Thank you NVIDIA team for releasing yet another excellent ASR model!

Is there a guide on how to achieve streaming transcription using the latest parakeet-tdt-0.6b-v2 model?

NVIDIA org

You could do chunked streaming by following this script: https://github.com/NVIDIA/NeMo/blob/main/examples/asr/asr_chunked_inference/rnnt/speech_to_text_buffered_infer_rnnt.py directions on how to use is inside the script.

We noticed a bug with tdt for chunked streaming inference, we will push it soon to main for everyone to try!

We do also have dedicated cache-aware architecture for streaming use cases: https://catalog.ngc.nvidia.com/orgs/nvidia/teams/nemo/models/stt_en_fastconformer_hybrid_large_streaming_multi . We are also working on an upgraded performant model to this one.

Hi @nithinraok . Thanks for that link. Waiting eagerly for the new streaming models! About the bug - do you recommend waiting for the bugfix if it's major or can the version on main be used already?

I second the idea for the live transcription. I would love an alternative to Whisper that had a decent interface that was running on my laptop and could work offline. Press a key, record your voice, let go of the key, transcribes, and pastes into a field.

Has it been fixed yet?
Or is there any update on the progress?

BatchedFrameASRTDT, ImportErro
rError. Could not import.

NVIDIA org

Yes, the fix is now merged to main. Use this script for performing buffered streaming: https://github.com/NVIDIA/NeMo/blob/main/examples/asr/asr_chunked_inference/rnnt/speech_to_text_buffered_infer_rnnt.py

Hi @nithinraok , thank you so much for the update! One question out of curiosity: according to the relevant commit, TDT does not currently support greedy_batch decoding strategy, but the .nemo file in this repository defaults to greedy_batch decoding strategy. Is this expected?

NVIDIA org

Yes that's used by default for offline. For streaming its get changed to greedy for now.
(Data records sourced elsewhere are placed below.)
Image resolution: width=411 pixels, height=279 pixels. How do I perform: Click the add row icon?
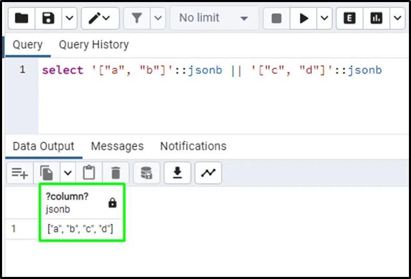(20, 173)
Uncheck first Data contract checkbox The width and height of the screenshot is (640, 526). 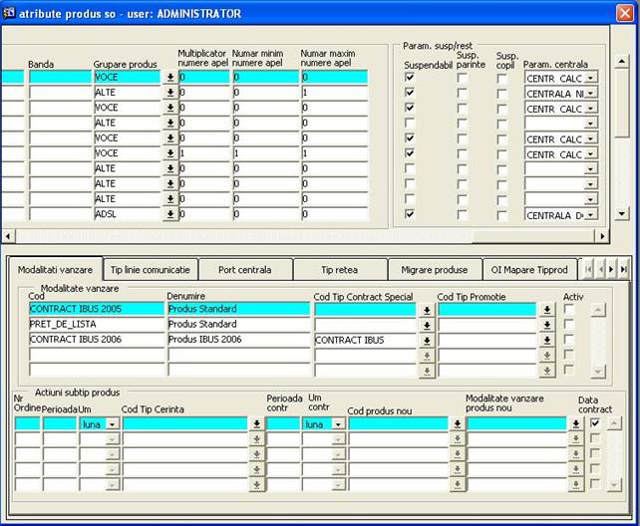pos(595,423)
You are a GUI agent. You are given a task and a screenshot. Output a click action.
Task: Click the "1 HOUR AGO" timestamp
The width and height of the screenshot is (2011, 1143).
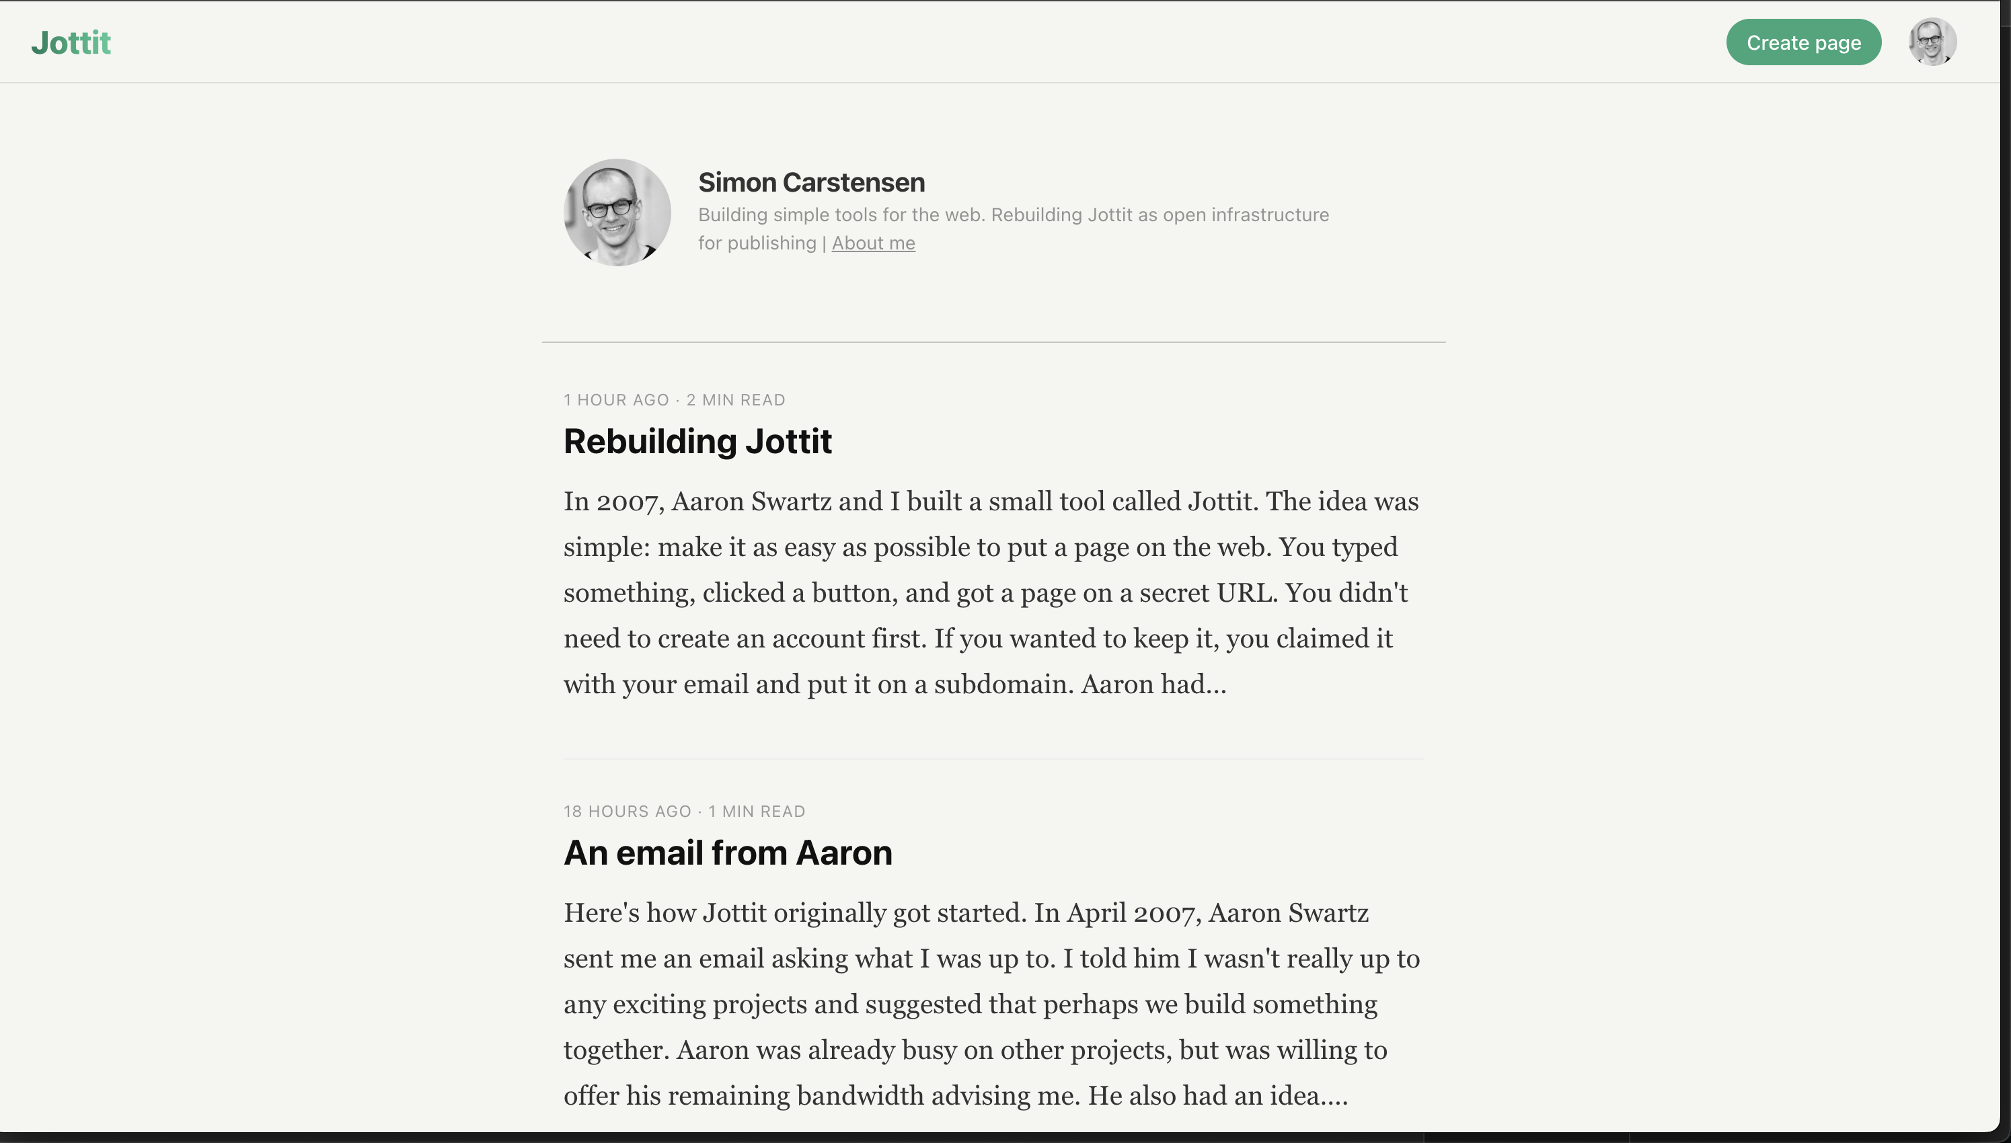coord(616,400)
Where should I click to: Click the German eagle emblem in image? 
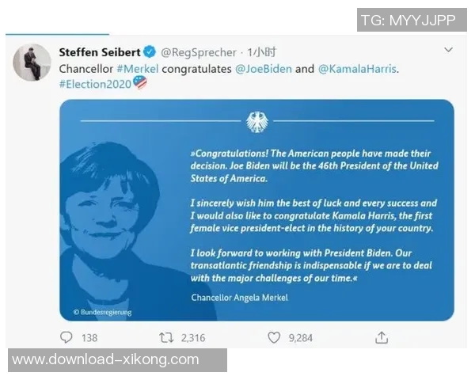[x=257, y=122]
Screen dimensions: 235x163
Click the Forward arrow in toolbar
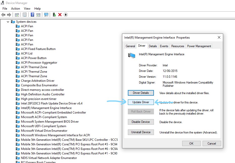[x=9, y=15]

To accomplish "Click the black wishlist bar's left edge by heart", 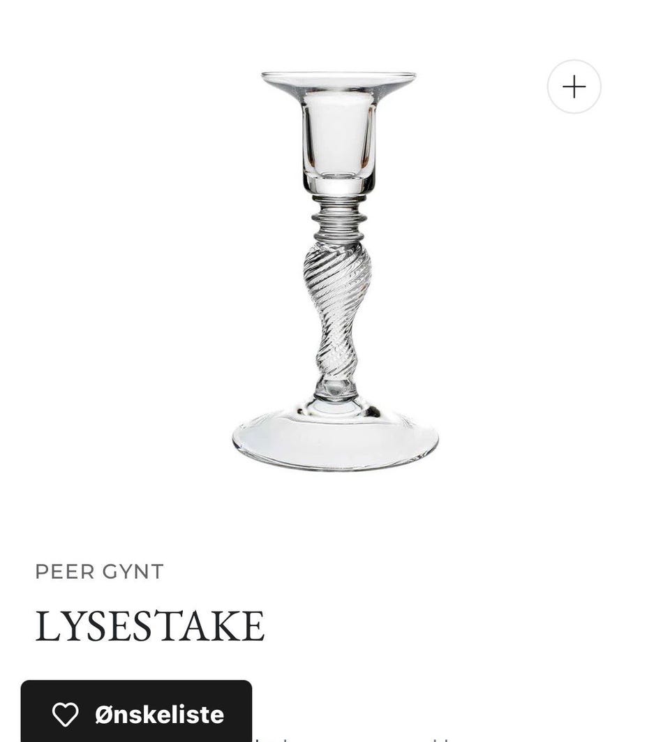I will (x=29, y=711).
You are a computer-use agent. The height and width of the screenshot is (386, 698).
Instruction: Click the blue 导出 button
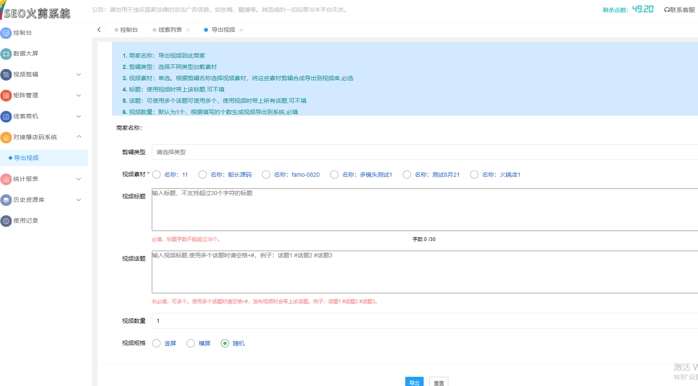(x=414, y=382)
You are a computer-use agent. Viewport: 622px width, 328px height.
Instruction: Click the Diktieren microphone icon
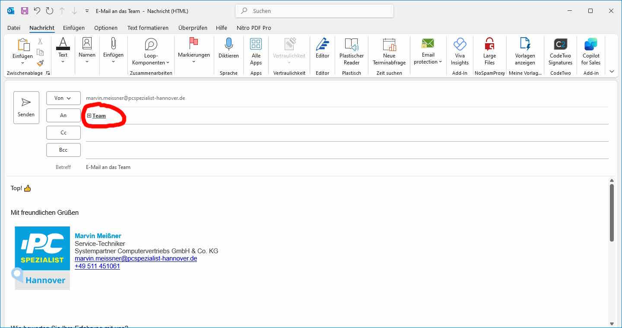point(228,45)
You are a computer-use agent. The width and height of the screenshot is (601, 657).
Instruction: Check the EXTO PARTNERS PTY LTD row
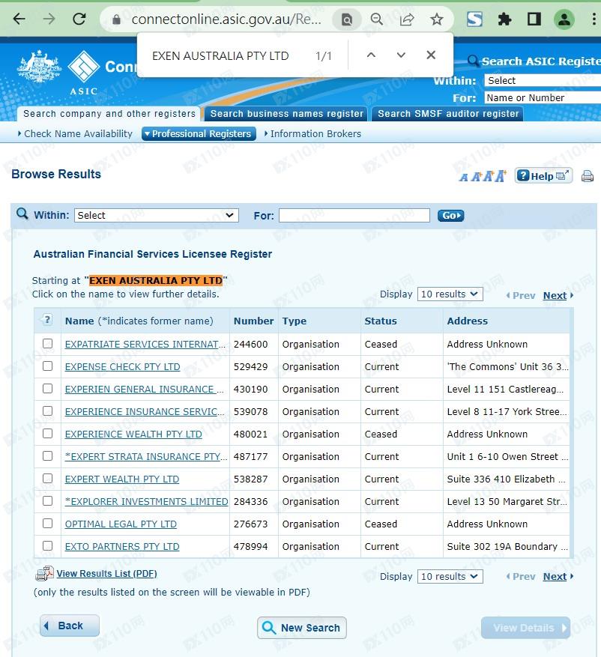tap(48, 546)
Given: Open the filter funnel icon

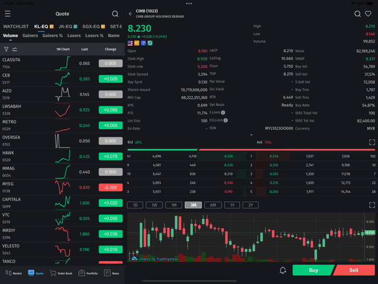Looking at the screenshot, I should 6,49.
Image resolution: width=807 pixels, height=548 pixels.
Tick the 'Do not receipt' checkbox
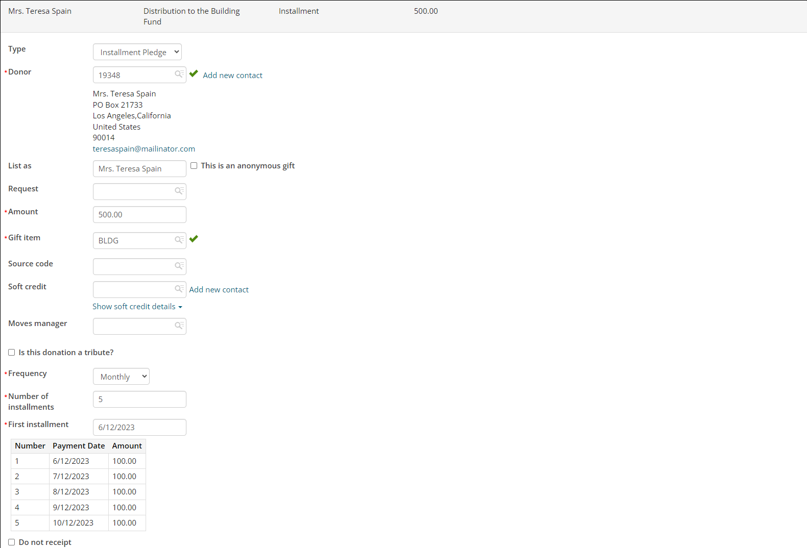point(12,542)
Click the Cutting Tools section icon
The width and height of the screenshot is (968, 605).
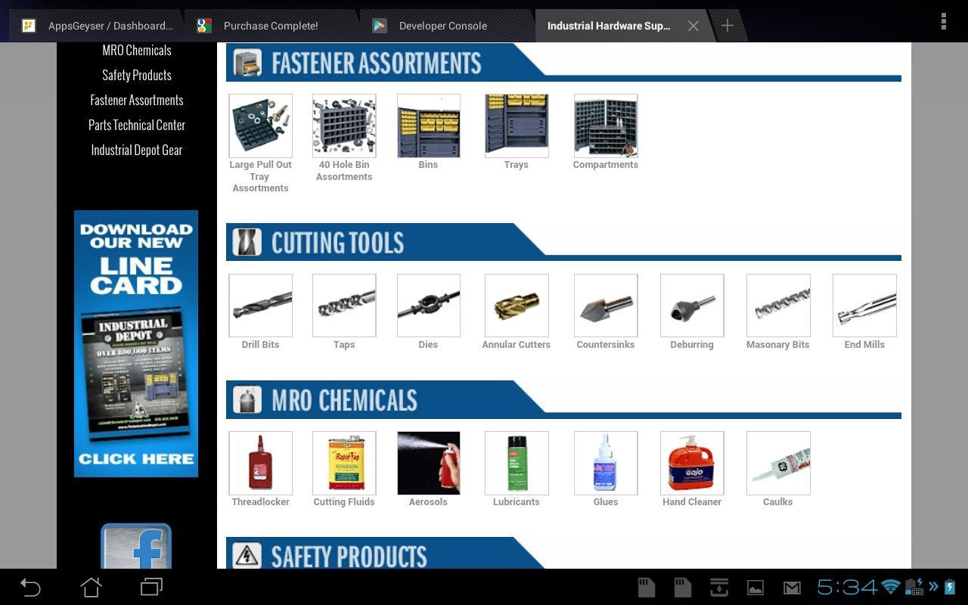pos(247,243)
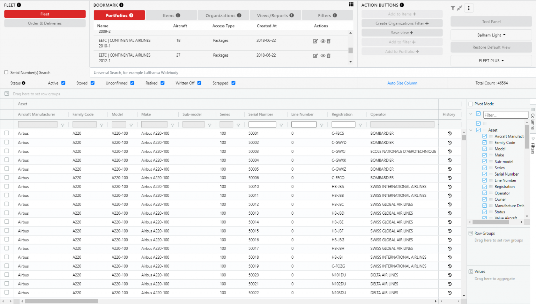Enable Pivot Mode checkbox
This screenshot has width=536, height=304.
tap(471, 104)
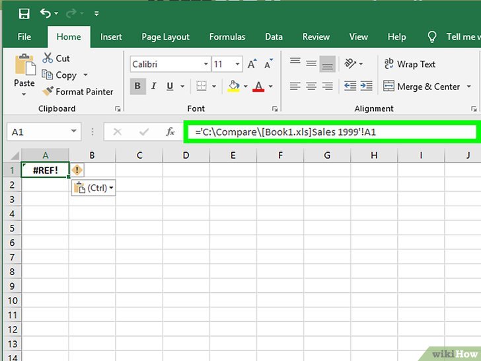Click the Save icon in title bar
The image size is (481, 361).
[24, 13]
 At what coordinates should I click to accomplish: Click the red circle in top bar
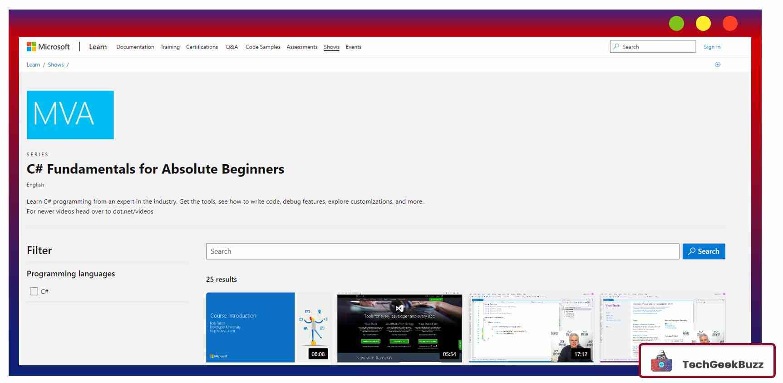730,23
Thanks for your update. I saw that your huggingface demo has an interactive interface made with gradio. Can I deploy the streaming model interface on the server myself and use your gradio for non-commercial display?

Hi,

I am working on Real-Time Mic version, I have working one ready to test:

https://huggingface.co/spaces/WJ88/NVIDIA-Parakeet-TDT-0.6B-v2-INT8-Real-Time-Mic-Transcription
*the whole point of this space is to fit the model into 2vCPUs :) and it works!

The UI may not be nice but in overall just click RECORD, speak and watch transcription. After you finish, refresh the Browser Tab. (to free resources (please)
NOTE: the app is currently public, I mean, each user transcriptions are accumulating and other users cans see them, I am working on isolation but it is what it is, it works :)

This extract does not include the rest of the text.